[DATASET RECORDS]
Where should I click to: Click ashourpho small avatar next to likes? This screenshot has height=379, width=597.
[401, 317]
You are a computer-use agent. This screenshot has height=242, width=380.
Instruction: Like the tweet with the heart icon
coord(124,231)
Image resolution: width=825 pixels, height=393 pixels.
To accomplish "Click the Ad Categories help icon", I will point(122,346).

==

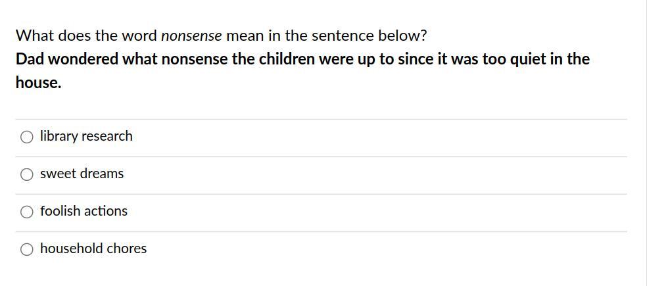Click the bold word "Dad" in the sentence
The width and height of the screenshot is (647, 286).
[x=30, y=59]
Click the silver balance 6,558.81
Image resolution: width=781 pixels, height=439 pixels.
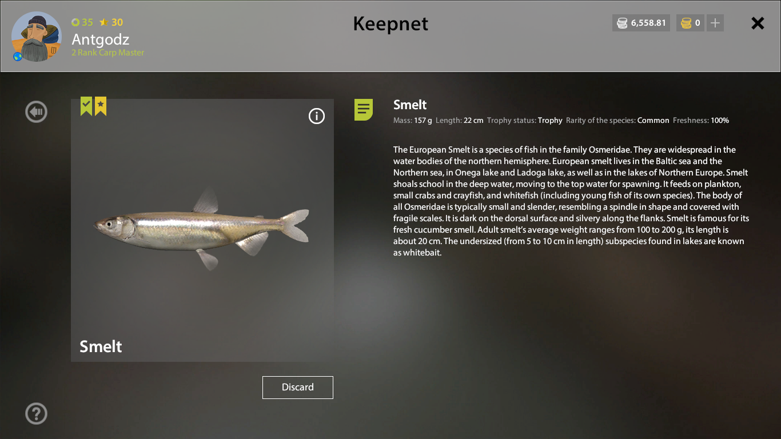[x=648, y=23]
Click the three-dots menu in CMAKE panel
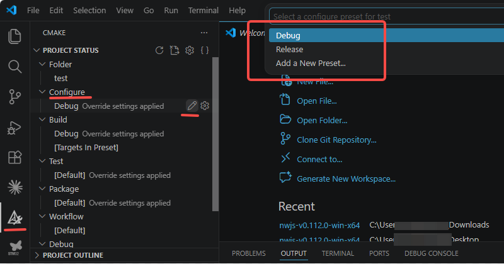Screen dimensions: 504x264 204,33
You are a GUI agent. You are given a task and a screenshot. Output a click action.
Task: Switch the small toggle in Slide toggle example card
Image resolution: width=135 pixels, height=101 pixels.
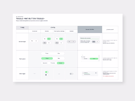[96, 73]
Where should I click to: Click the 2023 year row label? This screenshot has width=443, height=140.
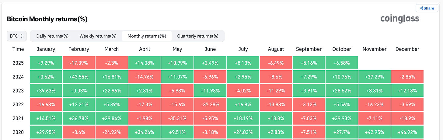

==

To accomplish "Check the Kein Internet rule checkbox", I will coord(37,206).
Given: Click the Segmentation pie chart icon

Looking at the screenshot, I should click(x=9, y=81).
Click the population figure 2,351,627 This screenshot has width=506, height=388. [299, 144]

[YOUR ASSIGNMENT] Set down again, word for word, every line from the one with "Image resolution: width=781" to the one with "Where should I click to: Click the" in the entries above, and omit the pictures.

[RESULT FOR THIS TASK]
Image resolution: width=781 pixels, height=439 pixels.
[x=648, y=23]
Click the three-dots menu in CMAKE panel
Screen dimensions: 504x264 204,33
You are a GUI agent. You are given a task and a screenshot. Output a click action.
Task: Switch the small toggle in Slide toggle example card
Image resolution: width=135 pixels, height=101 pixels.
[96, 73]
Where should I click to: Click the 2023 year row label? This screenshot has width=443, height=140.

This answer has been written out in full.